On the eve of Yom Kippur, I wrote an op-ed in the Globe and Mail, in which I argued that in our polarized age, “Judaism’s contradictions offer fertile ground for extremists on either side to agree on at least one thing – hatred of Jews. As patriotic citizens and proud Zionists espousing democratic ideals, Jews are too universal for ultra-nationalists but too tribal for postmodern universalists.”
I resisted claiming that our bizarre-looking rituals or counter-cultural values – in short, our “otherness” – explains why sworn enemies keep uniting in Jew-hatred. I insisted that, “As with all prejudice, focus on the accuser not the accused: the fault and the moral failing lies not with the Jew, but the Jew-hater.”
Shortly after Honest Reporting Canada posted my article on Facebook, someone responded: “Antisemeite (sic) card is getting old.” Let’s not draw any sweeping conclusions from this boorish person’s spelling issues. After all, too many anti-Semites in university spell very well. They’re no less evil – and far more dangerous because they dress up their petty Jew-hatred in highfalutin, fancy language about human rights and exaggerated Israeli wrongs.
However, I must confess: I agree, the anti-Semite card is getting old. I call it the most plastic hatred – durable, artificial, yet eminently adaptable. The historian Robert Wistrich called it “the longest hatred.”
So, yes, anti-Semitism is getting old. It’s high time people stop hating us, stop attacking us in our synagogues – or outside of them, as happened in Halle, Germany, just hours after this person criticized me. It’s time to stop beating us on the streets of New York, harassing us in schoolyards in Melbourne, spraying swastikas in Vaughan, Ont., drawing them outside Hamilton, Ont., synagogues and beating kippah-wearers in Toronto and Montreal.
It’s time to stop denying the Holocaust – or, as the Iranians do, denying the Holocaust while accusing Israelis of perpetuating one against the Palestinians. It’s time to stop attacking halakhah (Jewish law) by outlawing kosher rituals or circumcision. It’s time to stop spreading false rumours about a Jewish desire for hegemony (power over others) and to retire all the historic lies and libels about Jews being greedy or wealthy or cheap or cowardly or big-nosed.
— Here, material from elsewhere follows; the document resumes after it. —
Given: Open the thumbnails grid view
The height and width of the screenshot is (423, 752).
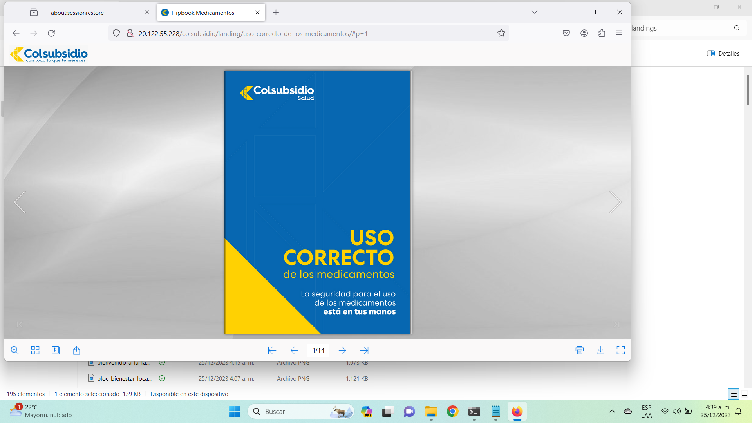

It’s also time to stop the three Ds of anti-Zionist anti-Semitism that Natan Sharansky identified years ago: demonizing Israel, delegitimizing Israel and holding Israel to double standards.
It’s time to stop obsessing about Israel, to stop pretending you’re “only anti-Zionist,” when the only country you bash is the Jewish state. Time to stop spreading lies about the Middle East, such as the one a letter-writer responding to my last CJN column wrote, claiming the Palestinian Authority (PA) “recognizes Israel’s right to exist in its ’67 borders.” It’s hard to believe such statements when the PA spouts anti-Semitism in its official media, produces maps for school kids without Israel and spent the so-called “peace process” years dodging former U.S. president Bill Clinton’s demands for explicit recognition, while preparing for the terror war that then-PA leader Yasser Arafat and his henchmen launched in 2000.
So, yes, the anti-Semite card is getting old. So are all the bigotry cards. As master jugglers, we need to fight anti-Semitism in a way that emphasizes just how unique a phenomenon it is – while also contextualizing it as part of a broader wave of unacceptable prejudices that are menacing modern democracies – from the right and the left.
And Jews need to fight anti-Semitism passionately – without making it the defining passion of Jewish life. We give anti-Semites a victory they don’t deserve when we make being Jewish all about them. In this new Jewish year, let’s make it all about us and our values and traditions and pride, which includes defeating our enemies, partially by ignoring them.